Map showing basement excavations granted (blue) and proposed (red) in Wimbledon Village over the past three months.

Map showing basement excavations granted (blue) and proposed (red) in Wimbledon Village over the past three months.

First published in News This Is Local London: Photograph of the Author by , Reporter

Merton council has moved to impose limits on basement extensions, with five proposals submitted on New Year's Eve alone, as rising numbers of homeowners dig down.

Wimbledon Village is at the centre of the "digdowns" trend, with 12 applications granted in the past three months and 18 further under consideration.

Underground extensions have become popular as owners attempt to boost their home's value without expanding the property's footprint.

John Keeble, associate director of Hamptons International, Wimbledon, said: "This has been a growing trend in the last five years due to the increase in value of property in the village. A lot of people are paying about £500 per square ft for basement extensions."

In response to the growing number of applications, the council is introducing its first planning policy dedicated to basements, expected to be active by spring.

The new policy rules out extensions under listed buildings, where they will cause loss, damage or long term threat to trees and limits their area to exceeding no more than 50 per cent of either the front, rear or side garden of the property.

Applicants for significant basement extensions will have to pay experts to assess impacts on drainage, flooding, ground water conditions and structural stability before submitting plans.

Developments will also have to demonstrate they meet carbon reduction requirements.

The policy shift comes after Kensington & Chelsea council announced similar restrictions on basement extensions, following neighbours' concerns about noise disruption and structural damage to their homes.

Sue Cooke, chairwoman of Parkside Residents Association, said: "Most new builds and renovations include a basement extension.

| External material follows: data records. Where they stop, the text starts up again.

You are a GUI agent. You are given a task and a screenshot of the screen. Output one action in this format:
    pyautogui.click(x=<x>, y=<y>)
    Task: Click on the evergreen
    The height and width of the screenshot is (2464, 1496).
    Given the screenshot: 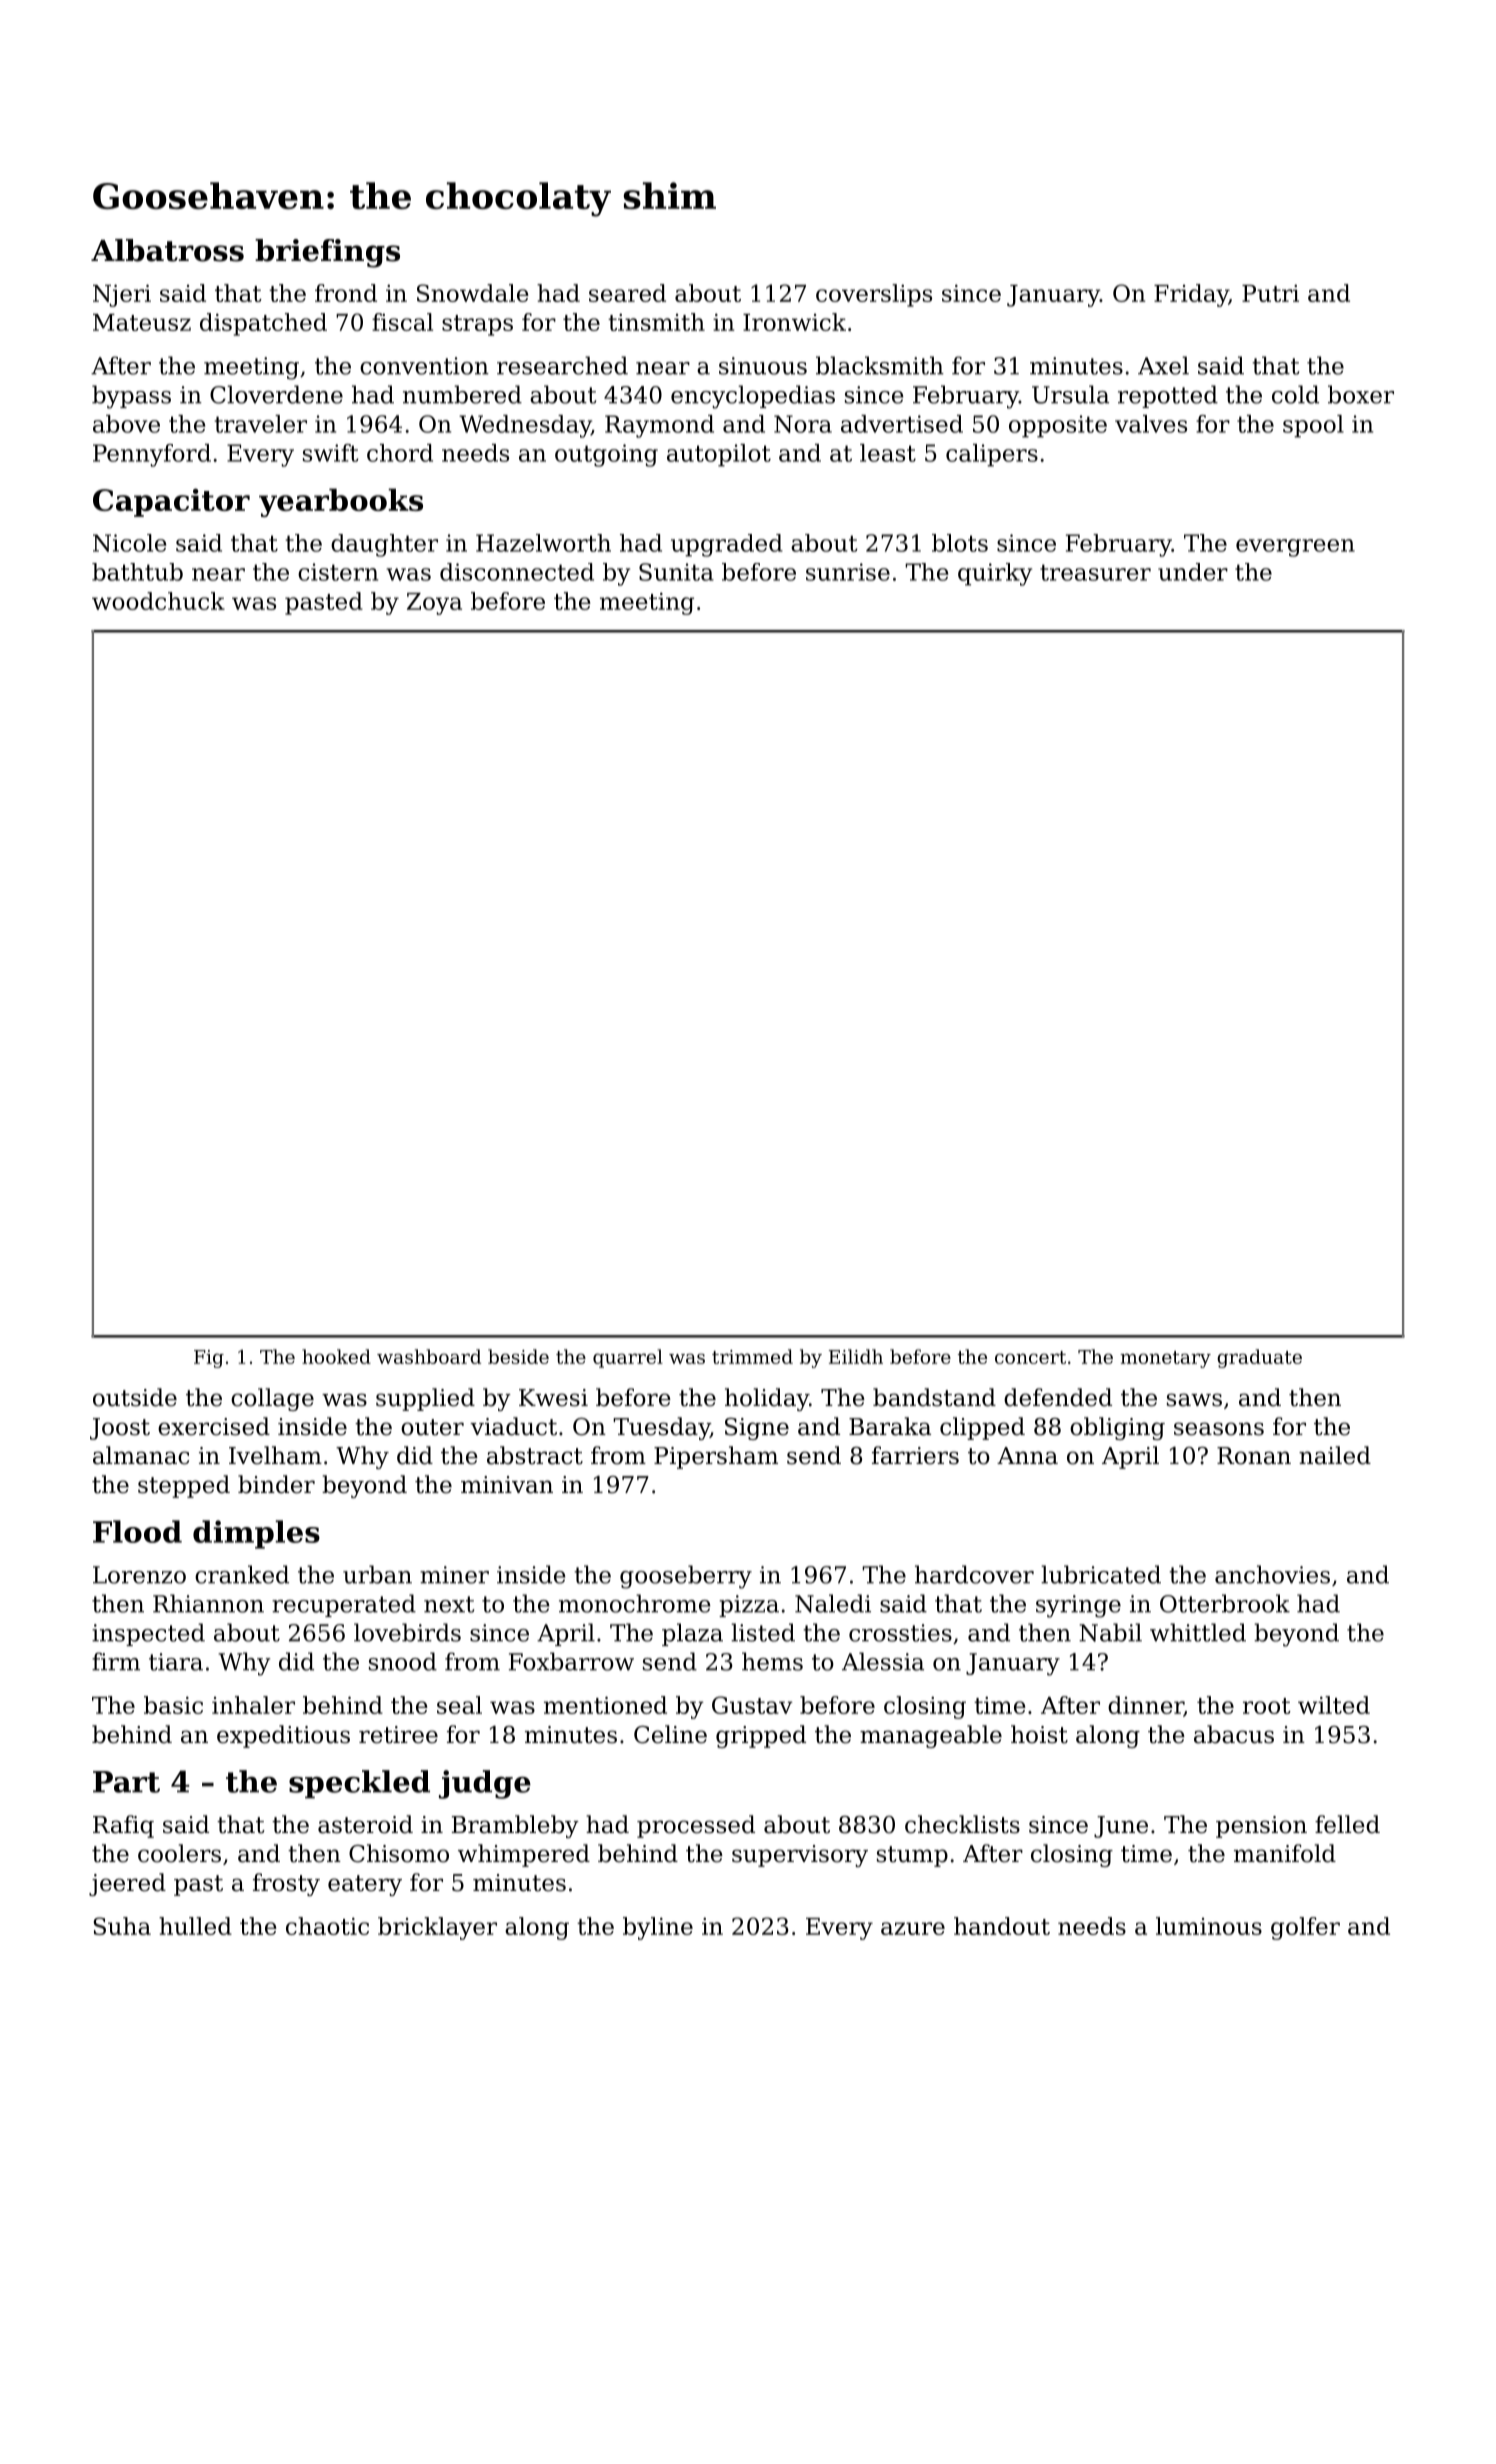 What is the action you would take?
    pyautogui.click(x=1295, y=548)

"The council needs to ensure the work is done properly and with the least risk of damage to neighbouring properties and the local environment. The proliferation of this type of application could be setting up lots more problems for the future as other boroughs like Kensington & Chelsea have found out."

Some residents in St Mary's Road, Wimbledon, a hotbed for basement excavations, say they have already experienced structural damage from excavations.

One resident, who did not want to be named, said: "There are water streams in this area which have been re-routed by basement excavations. The last six months have been an absolute joke. We've had water coming from below and from above so every time it rains outside it rains in our kitchen."

Simon Pole, principal of Pole Structural Engineers, Wimbledon, said: "Basement excavations are not something to undertake lightly but if done professionally there is no reason why they can't go well."

Mr Pole, who has surveyed several Wimbledon homes planning underground extensions, recommended getting advice from architects and chartered surveyors with local knowledge of the area before digging down.

Homeowners' proposals for basement extensions have become increasingly ambitious, with designs for cinemas, media rooms, gyms, wine cellars and walk-in wardrobes all featuring in recent planning applications.

Councillor Andrew Judge, cabinet member for environment, sustainability and regeneration, said: "Concerns expressed about basement extensions often relate to the disturbance during construction and the potential impact on the structural integrity of the neighbouring properties.

"In Merton, we also receive concerns over the potential loss of rainwater soakaway, drainage, trees and biodiversity from back gardens.

"The council's new policy is designed to protect the environment and neighbours' interests from the impact of basement extensions."